▶ [指示文 1]
レコードのうち「Click the undo arrow icon」を含む行から「Delete the ssl_ciphers row using red X」を含む行までを、「undo」を「redo」に置き換えて書き直してほしい。それ以外の部分はそのまま残すこと。

▶ [ページ抜粋]
•••
小林柊矢 リリース後恒例になった自主企画イベントを開催「僕自身いろんな音楽をしたい」

Text:石角友香 Photo:石原敦志

今の時代にむしろ尖って聴こえるほどスタンダードな音楽性でシーンに登場した小林柊矢。メジャー・デビュー4年目の今年はこれまで以上に精力的なライブ活動を行い、新たなインプットを反映した曲作りも行ってきた。そこに現在地を示すような新曲「ハイライト」が配信リリースされる。疾走感やモダンなバンドサウンドなど新鮮な聴感をまとい、ためらいがちな一歩を踏み出す勇気を後押ししてくれる1曲に仕上がった。小林の2024年を代表する同曲のリリース後には恒例になった自主企画イベント『108の日〜2024〜』も開催。今年の振り返りとともに現在地について話してもらった。

――少し早いですが、2024年を振り返ってみて今年はどんな1年だったと思いますか。

前作の「HONEY」という作品から時間が経っていますけども、その間ずっと作品作りに没頭しまして。今までの小林柊矢という定義じゃないけど、型を一回破って飛び出してみて新しいジャンルの曲にチャレンジしたり、これまでの小林柊矢を崩すという作業を一回挟んで、自分を見つめ直す期間でした。

――楽曲の作り方も変えて?

そうですね。普段はピアノだったりアコギでちょっと鳴らしてから作ることが多かったんですけど、最初にリズムを入れたり、こういう感じというニュアンスを頭に持ちながら、いつもは詞先だったりもするんですけど、曲先やメロ先にしてみたり、新しい切り込み方を試しました。

――今までのスタイルを崩すモチベーションはなんだったんですか?

セルフプロデュースをしたいっていうのがありますね。アコギを持ってというスタイルが僕のイメージであると思いますが、それも一回取っ払いたいなという思いがあって。例えばR&Bだったりバンドサウンドにも手を出したいし、それをやるには自分から勉強しないといけないなということで、いろいろ手を出すようになりました。

――同時に春から夏はサーキットイベントなどへの出演も多かったですね。

そうですね。たくさん出させていただきました。

――そういう場所でバンドやアーティストとの出会いや影響もありましたか?

たくさんありました。そもそも僕自身いろんなアーティストの方に声をかけて、その方のルーツや、どうやってその音楽性に落ち着いたのかとか、どうやってバンド組んだのかとか気になるので積極的に声をかけるようにしていますが、たくさんイベントに出させていただくと出会いもあって。下北沢のサーキットイベントにたくさん出させていただきましたが、下北沢って僕の中で登竜門のようなライブハウスがたくさんあって、その界隈にちょっと憧れがありましたけど、いろんなバンドの方と話している中でちょっとだけ下北沢という街に馴染めたのかなと思います(笑)、そのぐらいいろんな交流がありました。
•••
▶ [保存レコード]
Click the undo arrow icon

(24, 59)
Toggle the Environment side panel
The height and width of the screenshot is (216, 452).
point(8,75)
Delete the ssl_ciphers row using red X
•••
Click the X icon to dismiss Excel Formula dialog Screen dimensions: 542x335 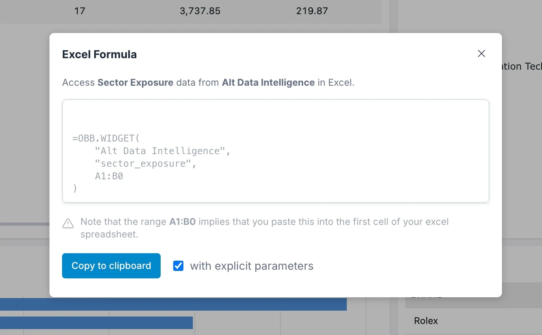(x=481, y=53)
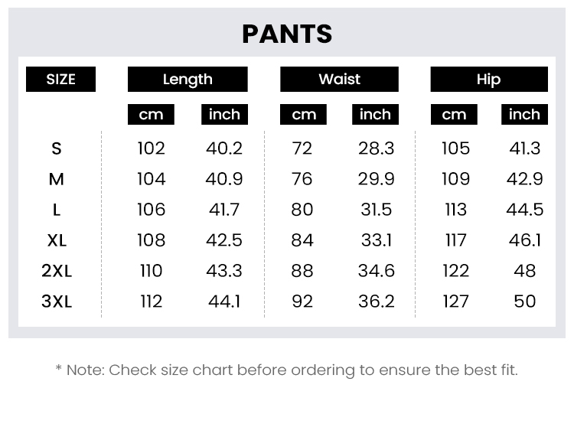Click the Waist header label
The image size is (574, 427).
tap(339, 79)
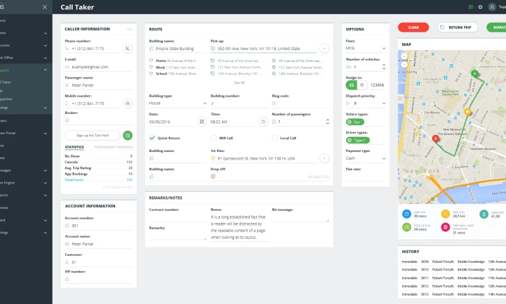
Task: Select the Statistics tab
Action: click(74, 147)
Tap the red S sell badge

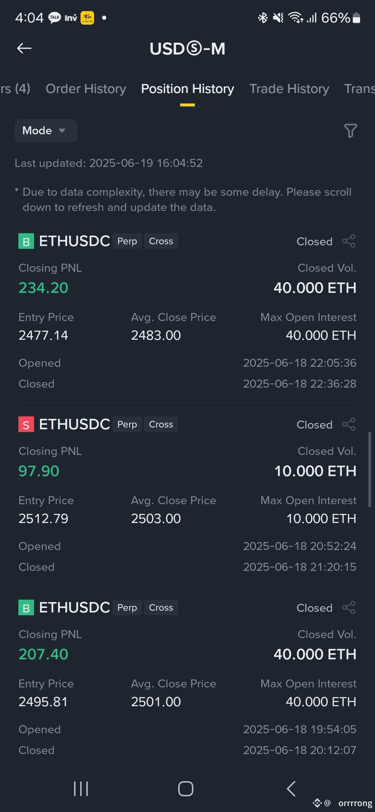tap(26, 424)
•••
▶ [指示文 2]
ページ抜粋によると、小林柊矢の新曲として配信リリースされる曲の題名は何か。

▶ [出力 1]
Click the redo arrow icon

(24, 59)
Toggle the Environment side panel
The height and width of the screenshot is (216, 452).
point(8,75)
Delete the ssl_ciphers row using red X

▶ [出力 2]
「ハイライト」